To me it feels like the mlock() limit is a wrong fit for secretmem. But 
maybe there are other cases of using the mlock() limit without actually 
doing mlock() that I am not aware of (most probably :) )?

I mean, my concern is not earth shattering, this can be reworked later. 
As I said, it just feels wrong.

Mike Rapoport Nov. 12, 2020, 7:08 p.m.

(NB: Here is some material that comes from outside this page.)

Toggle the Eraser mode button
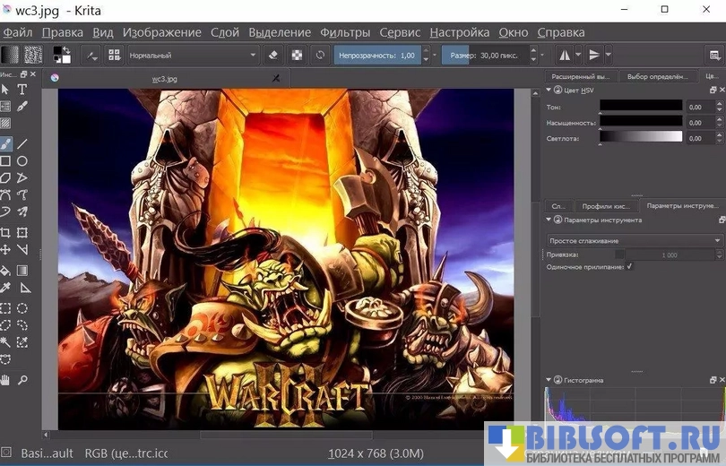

UTC | #4

On Thu, Nov 12, 2020 at 05:22:00PM +0100, David Hildenbrand wrote:
> On 10.11.20 19:06, Mike Rapoport wrote:
> > On Tue, Nov 10, 2020 at 06:17:26PM +0100, David Hildenbrand wrote:
> > > On 10.11.20 16:14, Mike Rapoport wrote:
> > > > From: Mike Rapoport <rppt@linux.ibm.com>
> > > > 
> > > > It will be used by the upcoming secret memory implementation.
> > > > 
> > > > Signed-off-by: Mike Rapoport <rppt@linux.ibm.com>
> > > > ---
> > > >    mm/internal.h | 3 +++
> > > >    mm/mmap.c     | 5 ++---
> > > >    2 files changed, 5 insertions(+), 3 deletions(-)
> > > > 
> > > > diff --git a/mm/internal.h b/mm/internal.h
> > > > index c43ccdddb0f6..ae146a260b14 100644
> > > > --- a/mm/internal.h
> > > > +++ b/mm/internal.h
> > > > @@ -348,6 +348,9 @@ static inline void munlock_vma_pages_all(struct vm_area_struct *vma)
> > > >    extern void mlock_vma_page(struct page *page);
> > > >    extern unsigned int munlock_vma_page(struct page *page);
> > > > +extern int mlock_future_check(struct mm_struct *mm, unsigned long flags,
> > > > +			      unsigned long len);
> > > > +
> > > >    /*
> > > >     * Clear the page's PageMlocked().  This can be useful in a situation where
> > > >     * we want to unconditionally remove a page from the pagecache -- e.g.,
> > > > diff --git a/mm/mmap.c b/mm/mmap.c
> > > > index 61f72b09d990..c481f088bd50 100644
> > > > --- a/mm/mmap.c
> > > > +++ b/mm/mmap.c
> > > > @@ -1348,9 +1348,8 @@ static inline unsigned long round_hint_to_min(unsigned long hint)
> > > >    	return hint;
> > > >    }
> > > > -static inline int mlock_future_check(struct mm_struct *mm,
> > > > -				     unsigned long flags,
> > > > -				     unsigned long len)
> > > > +int mlock_future_check(struct mm_struct *mm, unsigned long flags,
> > > > +		       unsigned long len)
> > > >    {
> > > >    	unsigned long locked, lock_limit;
> > > > 
> > > 
> > > So, an interesting question is if you actually want to charge secretmem
> > > pages against mlock now, or if you want a dedicated secretmem cgroup
> > > controller instead?
> > 
> > Well, with the current implementation there are three limits an
> > administrator can use to control secretmem limits: mlock, memcg and
> > kernel parameter.
> > 
> > The kernel parameter puts a global upper limit for secretmem usage,
> > memcg accounts all secretmem allocations, including the unused memory in
> > large pages caching and mlock allows per task limit for secretmem
> > mappings, well, like mlock does.
> > 
> > I didn't consider a dedicated cgroup, as it seems we already have enough
> > existing knobs and a new one would be unnecessary.
> 
> To me it feels like the mlock() limit is a wrong fit for secretmem. But
> maybe there are other cases of using the mlock() limit without actually
> doing mlock() that I am not aware of (most probably :) )?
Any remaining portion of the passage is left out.